▶ [WHAT YOU WILL DO] Repeat each line, word for word, from the one containing "The image size is (650, 411)." through the last line of the entries, and include no other output.

▶ [PROVIDED RECORDS]
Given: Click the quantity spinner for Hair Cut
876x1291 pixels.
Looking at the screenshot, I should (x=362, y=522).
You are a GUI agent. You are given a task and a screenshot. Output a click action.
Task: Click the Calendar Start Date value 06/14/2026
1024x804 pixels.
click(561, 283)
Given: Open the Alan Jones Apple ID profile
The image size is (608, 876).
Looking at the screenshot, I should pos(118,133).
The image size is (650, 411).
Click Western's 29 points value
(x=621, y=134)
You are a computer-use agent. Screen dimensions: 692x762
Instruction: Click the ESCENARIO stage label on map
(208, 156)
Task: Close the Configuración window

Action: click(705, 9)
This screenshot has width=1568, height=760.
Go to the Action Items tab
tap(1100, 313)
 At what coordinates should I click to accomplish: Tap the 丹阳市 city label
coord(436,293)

▶ [EXPECTED OUTPUT]
The image size is (650, 411).
Click Western's 29 points value
(x=621, y=134)
You are a computer-use agent. Screen dimensions: 692x762
Instruction: Click the ESCENARIO stage label on map
(208, 156)
Task: Close the Configuración window

Action: click(705, 9)
This screenshot has width=1568, height=760.
Go to the Action Items tab
tap(1100, 313)
 At what coordinates should I click to accomplish: Tap the 丹阳市 city label
coord(436,293)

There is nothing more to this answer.